**ACTIVITY:** From the entries below, extract every line that includes the word "computer".

________________

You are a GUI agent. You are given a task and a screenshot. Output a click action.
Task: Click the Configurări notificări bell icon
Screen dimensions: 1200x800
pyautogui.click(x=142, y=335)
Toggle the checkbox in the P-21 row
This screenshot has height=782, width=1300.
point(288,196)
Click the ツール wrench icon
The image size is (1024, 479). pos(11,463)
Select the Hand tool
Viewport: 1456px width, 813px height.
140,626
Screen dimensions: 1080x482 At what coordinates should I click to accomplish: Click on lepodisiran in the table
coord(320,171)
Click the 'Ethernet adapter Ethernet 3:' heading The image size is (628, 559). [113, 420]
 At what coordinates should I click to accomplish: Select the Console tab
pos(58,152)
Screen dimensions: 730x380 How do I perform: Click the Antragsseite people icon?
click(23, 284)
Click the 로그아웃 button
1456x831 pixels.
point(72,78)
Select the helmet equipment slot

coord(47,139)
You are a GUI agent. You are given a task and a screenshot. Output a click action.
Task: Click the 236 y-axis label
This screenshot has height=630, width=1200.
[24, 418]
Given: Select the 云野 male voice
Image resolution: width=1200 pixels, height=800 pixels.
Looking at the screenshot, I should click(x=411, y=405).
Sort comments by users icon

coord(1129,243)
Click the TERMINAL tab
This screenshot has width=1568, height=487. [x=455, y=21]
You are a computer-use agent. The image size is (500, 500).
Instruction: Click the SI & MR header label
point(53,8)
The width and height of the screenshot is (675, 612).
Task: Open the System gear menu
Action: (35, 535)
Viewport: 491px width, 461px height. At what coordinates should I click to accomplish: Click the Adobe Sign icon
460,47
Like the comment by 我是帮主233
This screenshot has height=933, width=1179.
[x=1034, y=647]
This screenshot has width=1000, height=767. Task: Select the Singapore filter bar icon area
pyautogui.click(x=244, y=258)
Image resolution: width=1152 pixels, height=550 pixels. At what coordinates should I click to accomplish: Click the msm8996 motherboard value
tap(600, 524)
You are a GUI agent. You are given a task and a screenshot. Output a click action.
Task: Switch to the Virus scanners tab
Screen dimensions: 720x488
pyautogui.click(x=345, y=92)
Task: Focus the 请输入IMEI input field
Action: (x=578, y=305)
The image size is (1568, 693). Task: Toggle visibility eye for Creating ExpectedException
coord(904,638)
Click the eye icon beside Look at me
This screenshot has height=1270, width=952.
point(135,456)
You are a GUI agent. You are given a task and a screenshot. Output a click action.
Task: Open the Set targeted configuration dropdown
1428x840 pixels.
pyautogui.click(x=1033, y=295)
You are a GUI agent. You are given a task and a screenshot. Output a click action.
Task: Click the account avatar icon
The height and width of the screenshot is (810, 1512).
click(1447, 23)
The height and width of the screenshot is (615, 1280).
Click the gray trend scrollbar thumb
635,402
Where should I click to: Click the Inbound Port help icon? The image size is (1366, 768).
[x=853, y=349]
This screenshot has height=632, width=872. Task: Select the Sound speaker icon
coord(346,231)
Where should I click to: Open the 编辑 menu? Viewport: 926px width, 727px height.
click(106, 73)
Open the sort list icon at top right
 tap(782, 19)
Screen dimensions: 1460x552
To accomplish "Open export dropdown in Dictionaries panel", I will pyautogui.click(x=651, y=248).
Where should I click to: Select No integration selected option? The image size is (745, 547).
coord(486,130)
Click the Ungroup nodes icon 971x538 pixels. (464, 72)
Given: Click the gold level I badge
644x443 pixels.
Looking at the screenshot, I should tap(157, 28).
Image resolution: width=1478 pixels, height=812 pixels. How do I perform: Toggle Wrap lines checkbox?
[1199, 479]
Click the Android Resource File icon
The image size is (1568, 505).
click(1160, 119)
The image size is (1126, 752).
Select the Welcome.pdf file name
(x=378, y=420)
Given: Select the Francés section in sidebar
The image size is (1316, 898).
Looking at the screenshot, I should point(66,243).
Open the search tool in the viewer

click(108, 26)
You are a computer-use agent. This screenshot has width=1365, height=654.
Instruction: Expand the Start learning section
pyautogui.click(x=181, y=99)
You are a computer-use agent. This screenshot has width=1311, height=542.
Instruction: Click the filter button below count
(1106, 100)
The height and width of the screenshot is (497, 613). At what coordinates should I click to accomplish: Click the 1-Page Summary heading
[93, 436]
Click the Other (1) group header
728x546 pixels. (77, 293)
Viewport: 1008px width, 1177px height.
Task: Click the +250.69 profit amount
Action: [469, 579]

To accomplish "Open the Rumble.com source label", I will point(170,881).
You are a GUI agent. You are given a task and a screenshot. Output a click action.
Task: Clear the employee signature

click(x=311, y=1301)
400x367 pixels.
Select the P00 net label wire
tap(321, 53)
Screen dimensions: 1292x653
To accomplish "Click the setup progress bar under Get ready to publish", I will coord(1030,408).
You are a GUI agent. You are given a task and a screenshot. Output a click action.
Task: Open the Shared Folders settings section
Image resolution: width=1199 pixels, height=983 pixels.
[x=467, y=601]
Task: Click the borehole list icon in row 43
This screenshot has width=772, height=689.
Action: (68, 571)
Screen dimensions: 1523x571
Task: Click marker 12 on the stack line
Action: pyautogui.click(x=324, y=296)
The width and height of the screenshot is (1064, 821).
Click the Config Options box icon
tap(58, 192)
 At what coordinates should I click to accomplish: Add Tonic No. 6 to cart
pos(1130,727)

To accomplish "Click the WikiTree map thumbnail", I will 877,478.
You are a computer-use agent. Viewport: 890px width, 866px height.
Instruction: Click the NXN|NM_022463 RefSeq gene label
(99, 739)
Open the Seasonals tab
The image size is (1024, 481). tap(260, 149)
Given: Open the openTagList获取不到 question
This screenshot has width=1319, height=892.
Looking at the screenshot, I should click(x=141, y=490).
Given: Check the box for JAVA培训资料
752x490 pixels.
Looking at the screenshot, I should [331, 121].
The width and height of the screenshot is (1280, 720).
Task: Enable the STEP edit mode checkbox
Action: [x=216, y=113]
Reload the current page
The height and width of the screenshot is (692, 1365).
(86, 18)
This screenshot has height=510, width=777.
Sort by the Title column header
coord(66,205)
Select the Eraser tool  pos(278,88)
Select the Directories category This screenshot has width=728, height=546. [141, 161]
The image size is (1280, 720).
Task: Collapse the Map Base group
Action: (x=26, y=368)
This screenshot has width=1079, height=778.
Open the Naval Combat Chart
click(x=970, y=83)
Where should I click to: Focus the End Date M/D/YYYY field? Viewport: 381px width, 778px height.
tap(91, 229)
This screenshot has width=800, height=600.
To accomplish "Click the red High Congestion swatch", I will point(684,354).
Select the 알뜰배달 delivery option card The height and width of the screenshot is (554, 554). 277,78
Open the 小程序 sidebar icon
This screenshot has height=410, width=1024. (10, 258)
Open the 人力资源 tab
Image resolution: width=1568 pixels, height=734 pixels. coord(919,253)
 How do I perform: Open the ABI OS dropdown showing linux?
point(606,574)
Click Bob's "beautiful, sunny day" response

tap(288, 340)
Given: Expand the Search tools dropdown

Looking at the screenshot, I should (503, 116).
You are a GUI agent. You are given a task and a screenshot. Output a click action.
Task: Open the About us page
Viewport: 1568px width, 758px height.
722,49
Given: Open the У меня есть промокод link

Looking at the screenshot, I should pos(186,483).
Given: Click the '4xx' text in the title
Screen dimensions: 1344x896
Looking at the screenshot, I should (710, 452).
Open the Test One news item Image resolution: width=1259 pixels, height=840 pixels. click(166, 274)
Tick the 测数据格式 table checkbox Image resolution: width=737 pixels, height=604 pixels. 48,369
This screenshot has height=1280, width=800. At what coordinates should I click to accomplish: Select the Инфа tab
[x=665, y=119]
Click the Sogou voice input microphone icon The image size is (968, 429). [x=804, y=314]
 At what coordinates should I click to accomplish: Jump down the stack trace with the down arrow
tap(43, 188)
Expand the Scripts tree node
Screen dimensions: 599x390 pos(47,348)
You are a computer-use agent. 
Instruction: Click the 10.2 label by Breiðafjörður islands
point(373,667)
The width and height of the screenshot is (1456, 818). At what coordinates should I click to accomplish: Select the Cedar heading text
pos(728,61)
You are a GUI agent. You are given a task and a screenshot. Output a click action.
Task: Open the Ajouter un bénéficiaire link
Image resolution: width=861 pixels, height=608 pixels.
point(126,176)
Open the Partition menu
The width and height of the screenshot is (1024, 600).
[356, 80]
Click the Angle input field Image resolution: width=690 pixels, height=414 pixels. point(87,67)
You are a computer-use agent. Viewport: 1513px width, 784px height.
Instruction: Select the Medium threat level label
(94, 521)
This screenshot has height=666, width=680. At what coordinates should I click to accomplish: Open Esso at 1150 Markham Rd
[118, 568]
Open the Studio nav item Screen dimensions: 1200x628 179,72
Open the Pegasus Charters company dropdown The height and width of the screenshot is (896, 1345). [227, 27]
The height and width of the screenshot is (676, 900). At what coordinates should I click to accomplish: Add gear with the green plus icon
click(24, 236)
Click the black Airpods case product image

________________

**SOLUTION FOR THIS TASK:**
You are a computer-use agent. The image size is (500, 500).
You are a computer-use agent. This screenshot has width=1365, height=654.
You are a computer-use agent. This screenshot has width=1311, height=542.
You are a computer-use agent. Viewport: 890px width, 866px height.
You are a computer-use agent. 
You are a computer-use agent. Viewport: 1513px width, 784px height.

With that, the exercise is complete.